§ DATA SECTION:
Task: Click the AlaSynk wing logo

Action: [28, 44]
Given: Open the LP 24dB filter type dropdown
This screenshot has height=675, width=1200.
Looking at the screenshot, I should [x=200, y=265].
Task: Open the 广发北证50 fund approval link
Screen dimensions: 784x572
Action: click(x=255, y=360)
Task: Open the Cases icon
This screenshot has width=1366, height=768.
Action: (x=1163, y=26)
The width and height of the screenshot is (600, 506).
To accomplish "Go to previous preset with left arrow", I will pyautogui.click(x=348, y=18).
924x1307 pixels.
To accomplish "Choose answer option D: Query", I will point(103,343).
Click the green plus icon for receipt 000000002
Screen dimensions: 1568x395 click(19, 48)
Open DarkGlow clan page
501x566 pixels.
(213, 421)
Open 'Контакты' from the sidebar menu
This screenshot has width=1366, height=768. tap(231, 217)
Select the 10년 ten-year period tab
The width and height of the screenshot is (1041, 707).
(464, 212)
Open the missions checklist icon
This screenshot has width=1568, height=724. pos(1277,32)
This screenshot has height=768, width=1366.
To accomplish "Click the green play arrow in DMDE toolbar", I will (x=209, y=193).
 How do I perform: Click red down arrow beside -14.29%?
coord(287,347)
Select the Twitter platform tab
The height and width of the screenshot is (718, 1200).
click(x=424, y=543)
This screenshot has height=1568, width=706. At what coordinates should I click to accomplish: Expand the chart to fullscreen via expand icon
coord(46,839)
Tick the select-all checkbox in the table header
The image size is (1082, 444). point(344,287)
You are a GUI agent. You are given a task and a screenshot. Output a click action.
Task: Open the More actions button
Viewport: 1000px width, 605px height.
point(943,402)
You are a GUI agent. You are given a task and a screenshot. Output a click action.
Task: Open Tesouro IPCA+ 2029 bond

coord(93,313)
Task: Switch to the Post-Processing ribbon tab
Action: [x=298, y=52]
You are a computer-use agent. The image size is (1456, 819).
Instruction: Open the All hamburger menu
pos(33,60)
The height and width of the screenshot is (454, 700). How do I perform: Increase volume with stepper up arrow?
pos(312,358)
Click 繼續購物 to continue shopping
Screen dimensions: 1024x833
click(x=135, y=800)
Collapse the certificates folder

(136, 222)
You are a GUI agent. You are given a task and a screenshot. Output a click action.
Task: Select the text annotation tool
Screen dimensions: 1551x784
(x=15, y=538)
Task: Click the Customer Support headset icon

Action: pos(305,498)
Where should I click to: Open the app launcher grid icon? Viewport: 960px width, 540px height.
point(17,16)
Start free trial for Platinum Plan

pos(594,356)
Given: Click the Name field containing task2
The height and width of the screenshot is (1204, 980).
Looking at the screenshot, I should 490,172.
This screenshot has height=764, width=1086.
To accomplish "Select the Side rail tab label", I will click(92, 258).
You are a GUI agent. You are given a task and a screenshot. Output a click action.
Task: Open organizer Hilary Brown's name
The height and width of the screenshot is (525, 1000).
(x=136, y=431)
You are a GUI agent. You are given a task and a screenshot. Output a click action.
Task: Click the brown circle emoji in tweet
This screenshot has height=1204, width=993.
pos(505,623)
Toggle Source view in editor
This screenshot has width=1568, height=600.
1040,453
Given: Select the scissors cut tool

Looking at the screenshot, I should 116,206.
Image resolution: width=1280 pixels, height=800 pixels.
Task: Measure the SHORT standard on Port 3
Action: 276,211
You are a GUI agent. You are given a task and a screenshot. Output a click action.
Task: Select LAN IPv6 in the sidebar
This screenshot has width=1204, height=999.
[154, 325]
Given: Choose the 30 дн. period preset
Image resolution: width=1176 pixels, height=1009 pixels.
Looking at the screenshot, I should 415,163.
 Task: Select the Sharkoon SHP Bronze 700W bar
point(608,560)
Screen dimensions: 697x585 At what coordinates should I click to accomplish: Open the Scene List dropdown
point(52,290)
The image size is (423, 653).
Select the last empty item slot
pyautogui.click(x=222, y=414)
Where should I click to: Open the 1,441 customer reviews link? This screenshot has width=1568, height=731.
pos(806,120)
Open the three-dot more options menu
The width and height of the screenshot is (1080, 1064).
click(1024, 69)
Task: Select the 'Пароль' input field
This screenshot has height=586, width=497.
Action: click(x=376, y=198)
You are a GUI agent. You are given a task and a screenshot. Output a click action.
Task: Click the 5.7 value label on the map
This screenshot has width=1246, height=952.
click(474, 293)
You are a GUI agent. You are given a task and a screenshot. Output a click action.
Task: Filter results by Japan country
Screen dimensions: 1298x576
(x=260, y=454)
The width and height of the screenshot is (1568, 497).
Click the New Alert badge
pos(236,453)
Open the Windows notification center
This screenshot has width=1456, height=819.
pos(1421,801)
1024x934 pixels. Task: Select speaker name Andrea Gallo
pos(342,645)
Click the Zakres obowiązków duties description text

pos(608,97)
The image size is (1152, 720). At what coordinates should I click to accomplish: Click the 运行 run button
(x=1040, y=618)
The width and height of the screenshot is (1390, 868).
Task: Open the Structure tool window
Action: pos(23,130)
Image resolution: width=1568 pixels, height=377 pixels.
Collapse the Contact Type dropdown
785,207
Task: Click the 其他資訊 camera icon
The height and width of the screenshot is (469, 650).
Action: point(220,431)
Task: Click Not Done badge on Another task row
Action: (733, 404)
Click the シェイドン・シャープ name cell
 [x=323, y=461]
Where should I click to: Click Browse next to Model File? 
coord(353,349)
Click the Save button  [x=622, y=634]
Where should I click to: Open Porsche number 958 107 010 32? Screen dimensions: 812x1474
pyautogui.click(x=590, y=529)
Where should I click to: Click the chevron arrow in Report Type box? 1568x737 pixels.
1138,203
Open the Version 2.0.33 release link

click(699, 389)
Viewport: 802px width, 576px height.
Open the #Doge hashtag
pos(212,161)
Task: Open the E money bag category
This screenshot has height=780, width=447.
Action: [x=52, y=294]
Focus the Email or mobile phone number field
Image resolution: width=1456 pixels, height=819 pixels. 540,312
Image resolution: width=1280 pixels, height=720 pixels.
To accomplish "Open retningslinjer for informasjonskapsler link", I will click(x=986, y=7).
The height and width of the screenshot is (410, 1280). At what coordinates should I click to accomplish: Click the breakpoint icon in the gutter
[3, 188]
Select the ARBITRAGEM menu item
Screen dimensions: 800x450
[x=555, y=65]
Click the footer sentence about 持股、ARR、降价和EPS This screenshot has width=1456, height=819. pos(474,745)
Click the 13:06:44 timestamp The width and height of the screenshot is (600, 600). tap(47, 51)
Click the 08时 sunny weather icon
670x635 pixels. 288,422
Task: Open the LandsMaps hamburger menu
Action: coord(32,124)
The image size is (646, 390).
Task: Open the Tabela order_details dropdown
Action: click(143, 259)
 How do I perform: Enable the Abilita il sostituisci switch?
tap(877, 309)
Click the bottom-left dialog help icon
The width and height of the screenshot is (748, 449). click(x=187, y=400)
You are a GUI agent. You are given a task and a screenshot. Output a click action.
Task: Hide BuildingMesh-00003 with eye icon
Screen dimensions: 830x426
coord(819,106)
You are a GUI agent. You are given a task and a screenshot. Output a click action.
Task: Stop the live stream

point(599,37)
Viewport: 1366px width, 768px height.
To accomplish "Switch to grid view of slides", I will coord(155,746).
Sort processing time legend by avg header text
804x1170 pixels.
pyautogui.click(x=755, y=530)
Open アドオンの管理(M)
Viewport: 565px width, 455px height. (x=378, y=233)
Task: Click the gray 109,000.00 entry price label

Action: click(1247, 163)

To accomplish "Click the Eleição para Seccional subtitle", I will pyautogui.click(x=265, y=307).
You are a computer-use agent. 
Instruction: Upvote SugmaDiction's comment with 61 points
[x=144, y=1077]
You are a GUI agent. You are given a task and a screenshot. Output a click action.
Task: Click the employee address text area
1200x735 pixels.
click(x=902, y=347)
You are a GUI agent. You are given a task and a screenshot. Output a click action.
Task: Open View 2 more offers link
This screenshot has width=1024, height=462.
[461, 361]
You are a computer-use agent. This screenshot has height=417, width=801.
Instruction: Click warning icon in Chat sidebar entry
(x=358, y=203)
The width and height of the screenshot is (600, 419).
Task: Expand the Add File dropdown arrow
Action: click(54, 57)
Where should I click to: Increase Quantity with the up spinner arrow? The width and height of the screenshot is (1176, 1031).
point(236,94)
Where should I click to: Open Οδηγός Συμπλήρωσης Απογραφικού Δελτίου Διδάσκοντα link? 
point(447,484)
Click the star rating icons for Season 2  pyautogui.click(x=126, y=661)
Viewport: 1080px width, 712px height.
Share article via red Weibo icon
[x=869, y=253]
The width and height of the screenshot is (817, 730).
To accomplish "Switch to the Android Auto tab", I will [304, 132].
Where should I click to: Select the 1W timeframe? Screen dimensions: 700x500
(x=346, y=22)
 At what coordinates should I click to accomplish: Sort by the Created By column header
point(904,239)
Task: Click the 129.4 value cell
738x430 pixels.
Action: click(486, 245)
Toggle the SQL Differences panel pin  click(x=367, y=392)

§ TASK:
From the line that contains "Task: Click the 129.4 value cell" down to the last line of the listing above, repeat each line exactly, and include nothing else.

§ YOUR RESPONSE:
Task: Click the 129.4 value cell
738x430 pixels.
Action: click(486, 245)
Toggle the SQL Differences panel pin  click(x=367, y=392)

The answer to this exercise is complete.